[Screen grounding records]
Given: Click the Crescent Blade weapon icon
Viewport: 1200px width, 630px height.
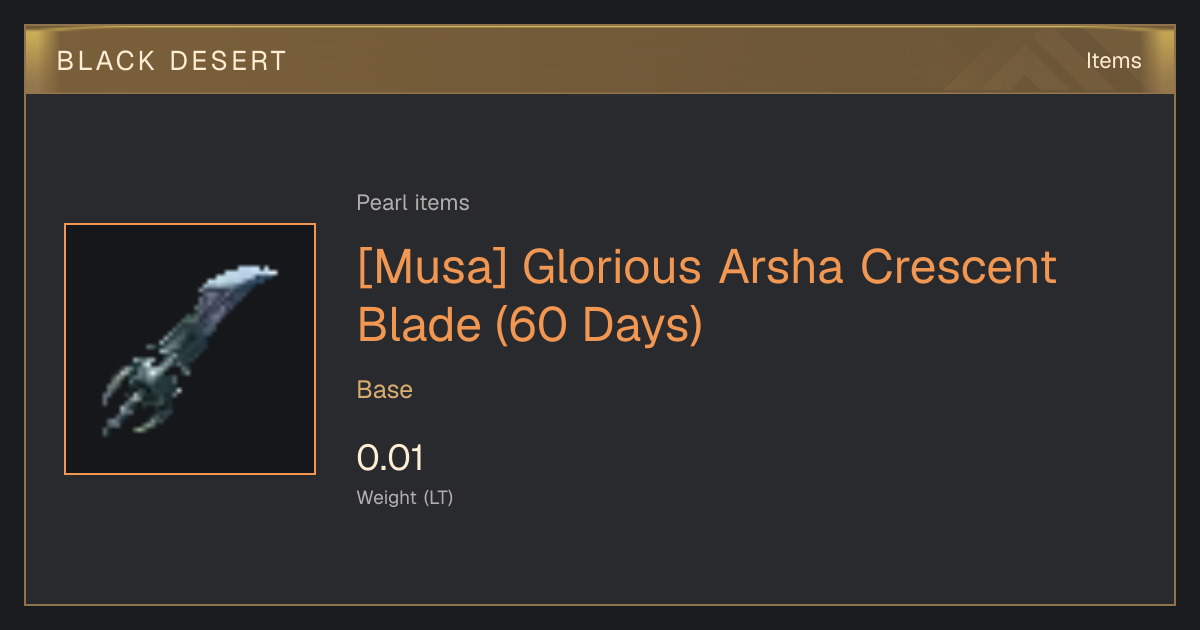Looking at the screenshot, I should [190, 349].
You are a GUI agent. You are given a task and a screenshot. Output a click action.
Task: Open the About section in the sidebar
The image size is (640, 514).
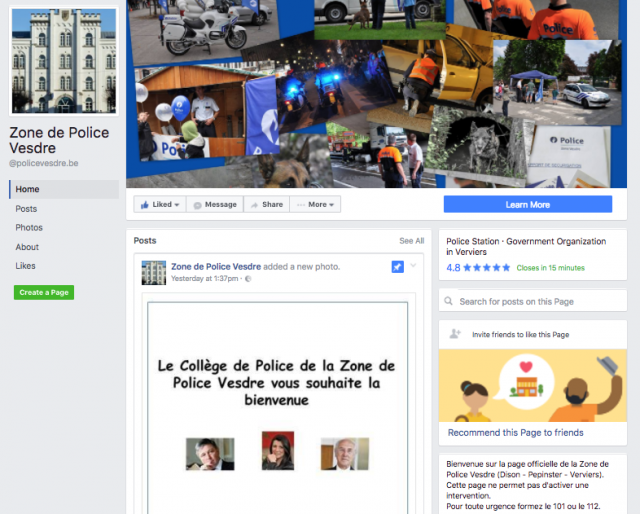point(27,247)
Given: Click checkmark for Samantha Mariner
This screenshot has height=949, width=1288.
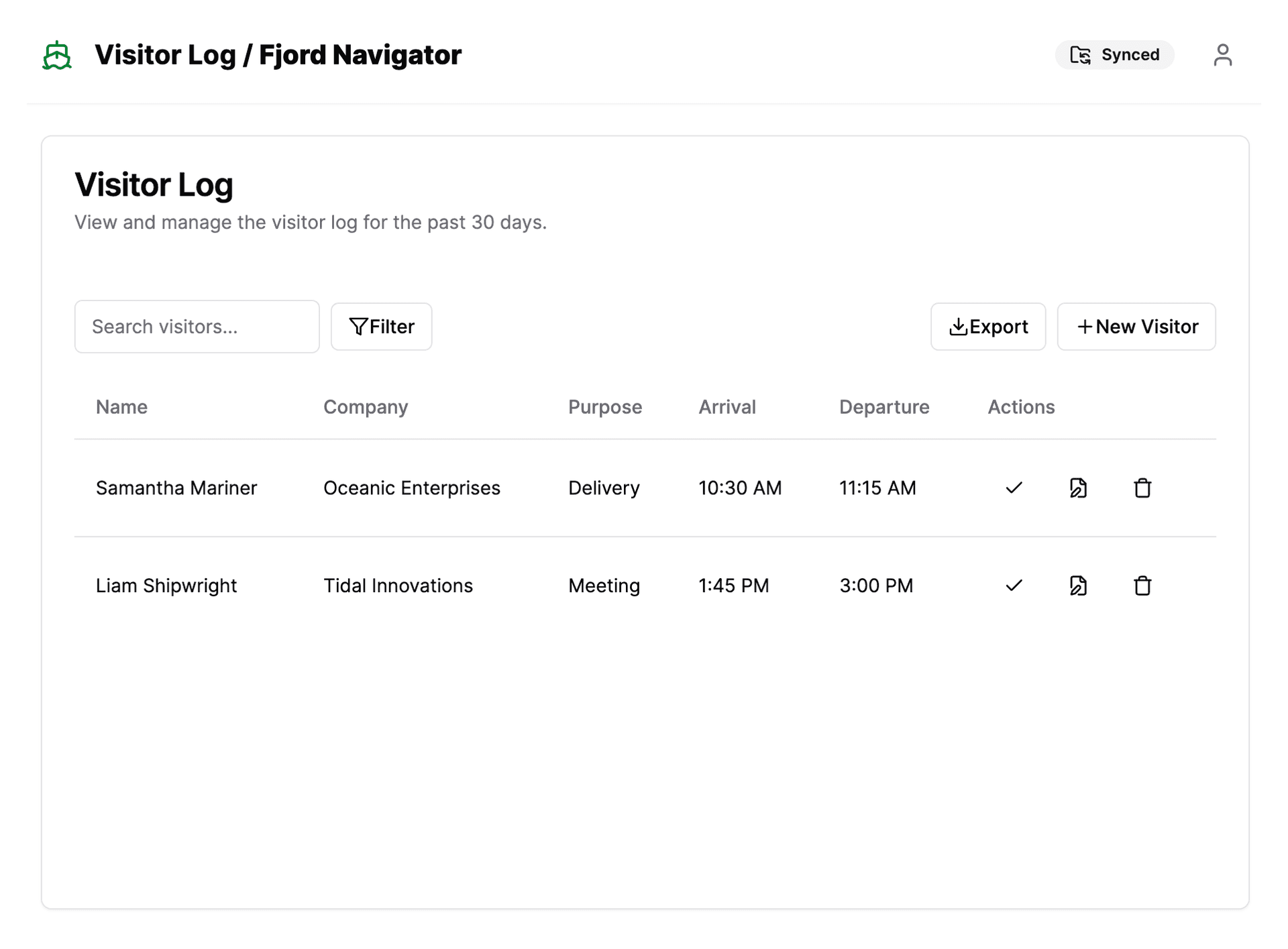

= YOUR TASK =
Count the lines in the records that contain the string "width". Give only the number.

= RESULT FOR THIS EXERCISE =
2